(Stored items)
*** Begin section ***

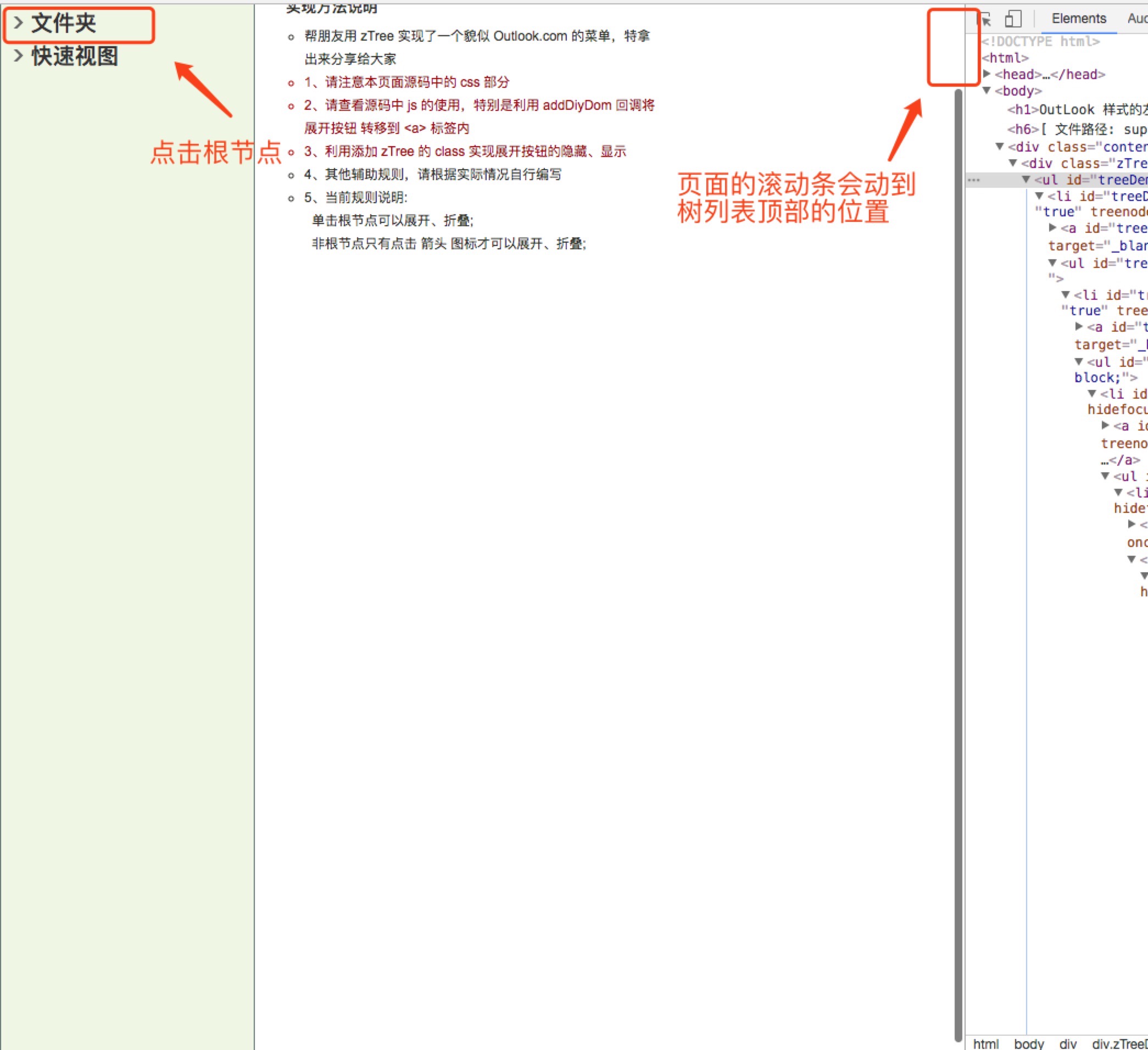Switch to the Elements tab
This screenshot has height=1050, width=1148.
pos(1079,19)
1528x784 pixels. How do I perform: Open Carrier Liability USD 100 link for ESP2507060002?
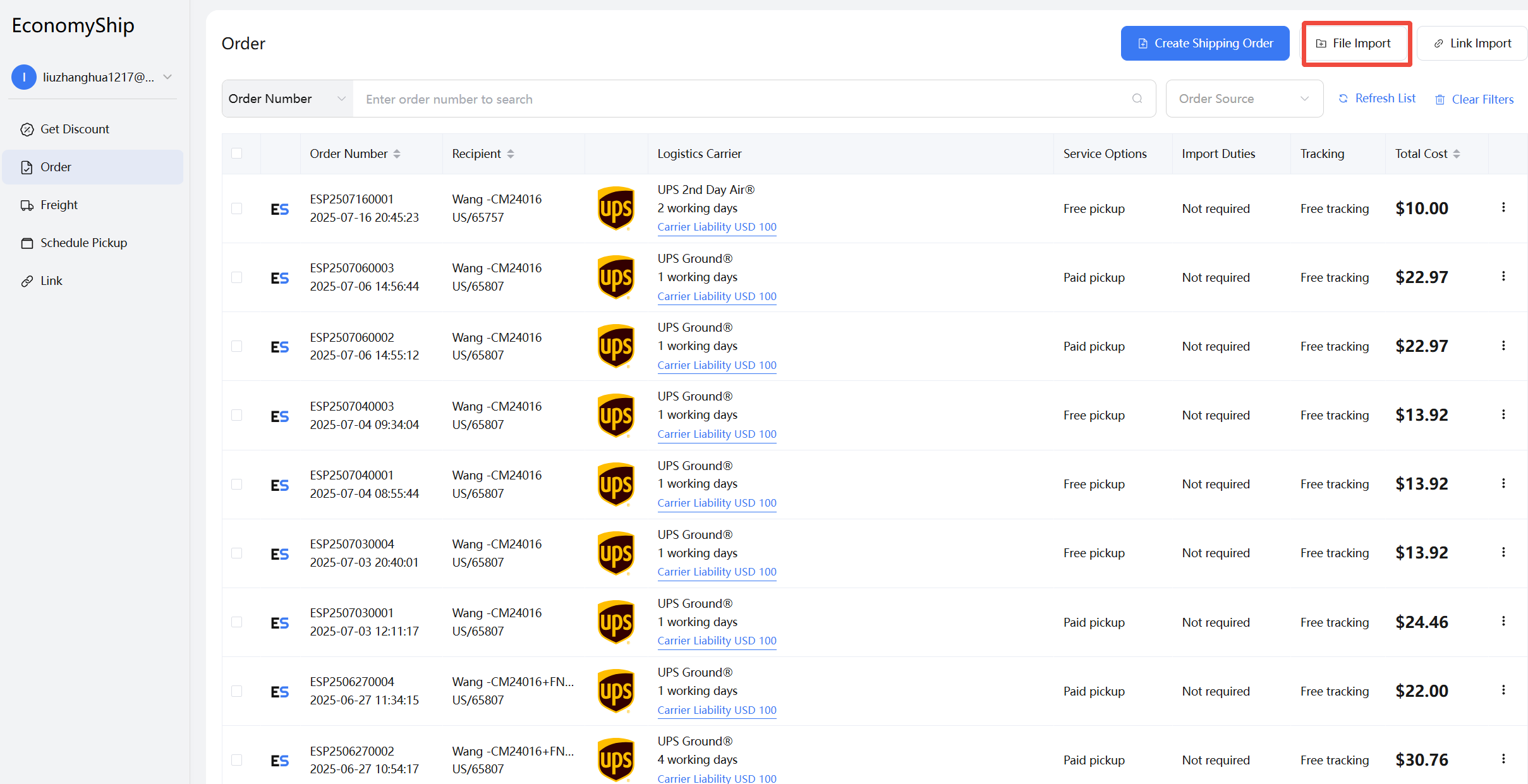point(717,365)
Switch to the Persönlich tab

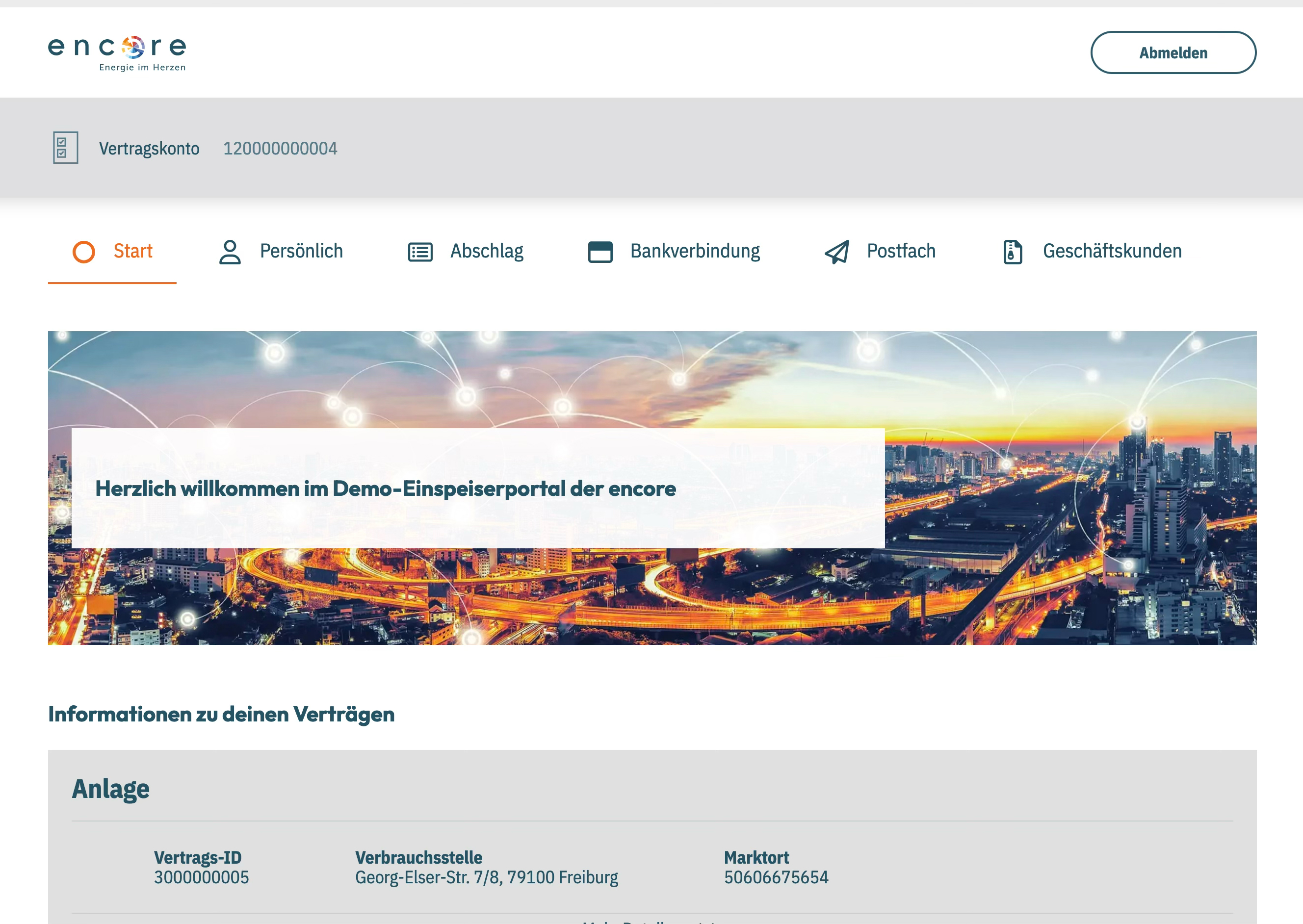(x=301, y=250)
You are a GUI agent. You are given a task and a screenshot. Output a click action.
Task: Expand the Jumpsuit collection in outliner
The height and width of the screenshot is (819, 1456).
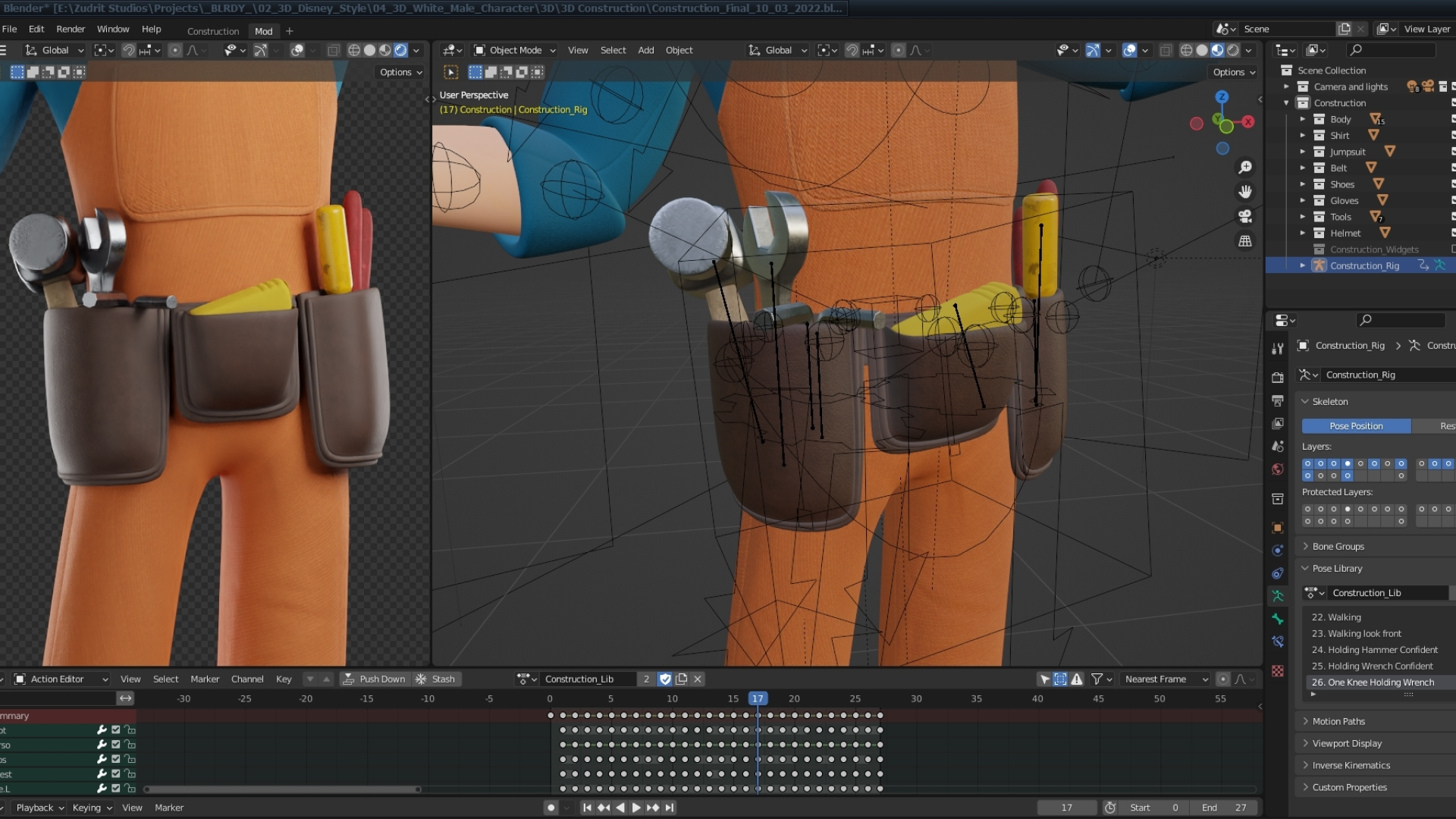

*** End section ***

Exactly the lines from the one that contains "You are a GUI" to the last line of the data, both included, should be set down, and no pictures should appear among them.

[Written response]
You are a GUI agent. You are given a task and a screenshot. Output a click action.
Task: Expand the Jumpsuit collection in outliner
The height and width of the screenshot is (819, 1456).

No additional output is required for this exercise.